Typically, what I saw was the sharp bent line.

I've read the best option is considered to be neither straight lines nor curves, but actually axis aligned line segments doing sharp 90 degrees turns, similar to a circuit board. The advantage is that crossings can be avoided / reduced this way, so it's easier for the user to follow the connections.

However, that's pretty complicated. Personally i would just give each curve a random color.

January 17, 2025 09:53 AM
NubDevice

ouch. KISS straight out the second story window. You bet, I'm game.
Single draw call per primitive type you say. yup that sounds good.
I suppose this is a great opportunity to finally experiment with glBufferSubData and friends.
I'd have to learn how to not draw a range when an end is being dragged and maybe have a separate 'selected/editing' buffer ping/pong thing. My color comes from uniform so there is something else to ponder to not loose onHover behavior.
Thinking about it, I guess glDrawArrays would do that just fine reducing all the draw calls to one or three draw calls when editing a node connector or two if you were at the first or last object in the buffer. I can understand the full buffer push every frame to avoid stalls. (it's ‘kinda a neat exercise to tackle) I’m a little bummed that I won't be able to use GL_LINE_STRIP anymore and my buffers get a little fatter.

I am liking the 90° line turn thing. (we're adding that style for certain)
Reserve sounds good as well, although probably should drop std::vector all together because sizes are fixed as you say.

This whole side project started because I couldn't figure out how to owner draw a title bar background and said F Windows, I'll do it myself.

January 17, 2025 11:53 AM
JoeJ

I suppose this is a great opportunity to …

Ugh, that all sounds like a lot of gfx API frustration, and i would feel guilty.
I would just add a comment about potential optimization but don't change anything. : )
It works and only is for the editor.
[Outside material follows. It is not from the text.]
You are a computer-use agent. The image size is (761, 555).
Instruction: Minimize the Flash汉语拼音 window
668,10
Performance may never become a real problem.

Reserve sounds good as well, although probably should drop std::vector all together because sizes are fixed as you say.

Yeah, but std::vector is so convenient to use, and it also means less code to maintain.
And again it's about editor, so…
Personally i'm quite sloppy with optimization on the editor, and i use std::vector for everything.
But i try to make some things a habit: Preserving where possible, or avoididing redundant copies for example.
It's low hanging fruits which do not really cause extra work.
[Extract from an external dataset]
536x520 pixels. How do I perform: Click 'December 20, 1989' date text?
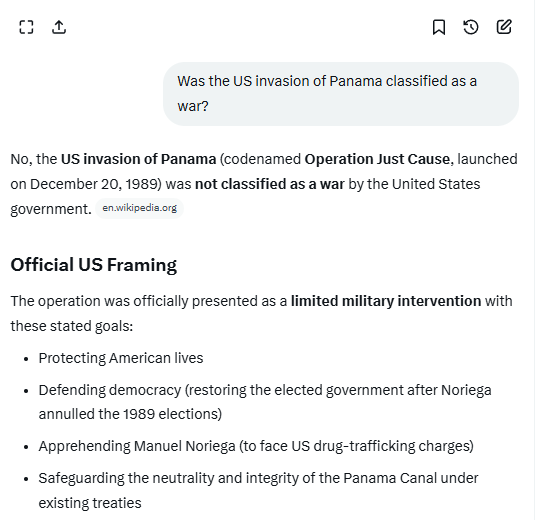pos(93,185)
This whole side project started because I couldn't figure out how to owner draw a title bar background and said F Windows, I'll do it myself.

Tried ImGui? It's really a godsent. No more need to work on GUI myself.
Allthough - it can't do node graphs. But there would be some other libs to add this as well.

January 17, 2025 02:47 PM
NubDevice

Re: Dear ImGui - Currently using that in a Vulkan implementation that I keep under wraps.
I used to be a “glue everything(libs) together type of guy” but today I'm leaning more towards reinventing wheels. I think it partly has to do with the 2019 crowd here, they tended to scoff at it. Honestly, I ‘kinda don’t like the global namespace pollution, but that's about it. Immediate mode gui is not a bad concept. Same with freetype. Currently using it on this thing, but I'm thinking about moving back to bitmap font. I don't know. The ease of scaling might be hard to let go of and it really does look crisp. Oh, and assimp. Same. Just desimates the class viewer.
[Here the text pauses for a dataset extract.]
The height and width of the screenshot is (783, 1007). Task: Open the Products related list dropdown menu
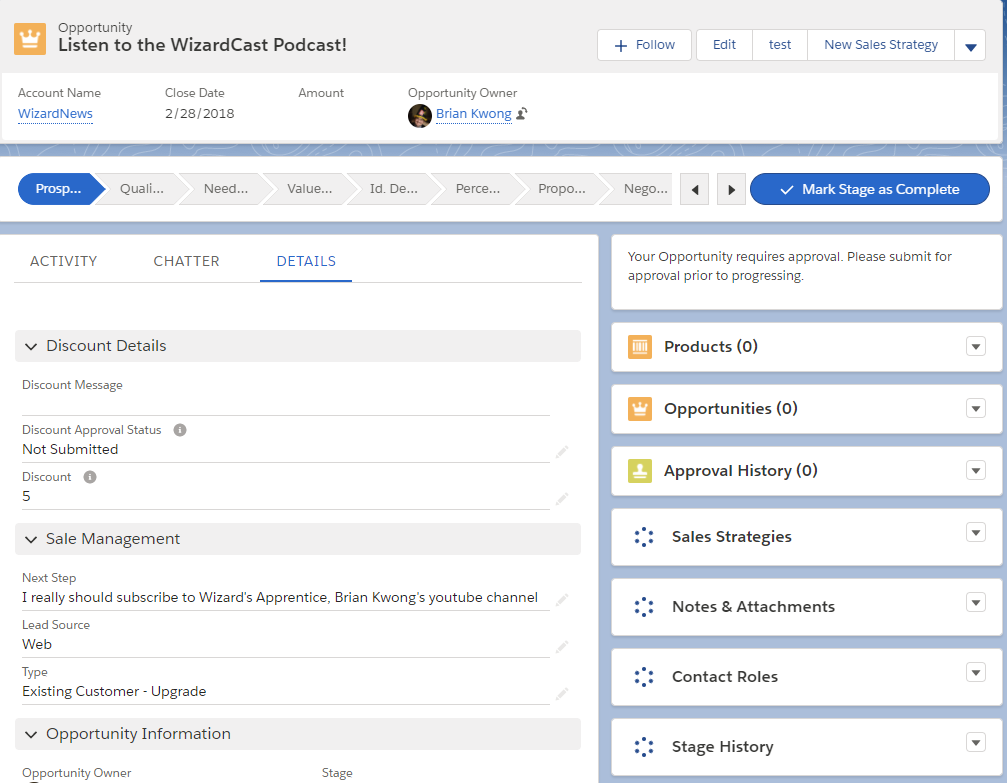[975, 346]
Thank you both for the interaction. Some of the things said here are still worth trying. If only for the exercise. Programming is not my profession so I'm free to dabble a little.

January 18, 2025 12:35 AM
NubDevice

Progress Update:

Using glBufferSubData, custom drag routines, onHover line coloring, One vertex buffer.
Thanks, this project is fun.

I don't know why I've avoided combined buffers for so long. Probably something to do with ‘got it working, move on to the next thing' mentality. When wearing all the hats, everything gets blurred together. Pretty straight forward in ogl. Track an offset/length and good to go. Draw range or dump the whole thing to the render.

So, yeah.. I'm set dragging out new links now, adding them to the list. Moving to the actual node frames. Tinkering with the appearance atm, thinking about how I want to handle the data to data / callback or whatever the needs may be.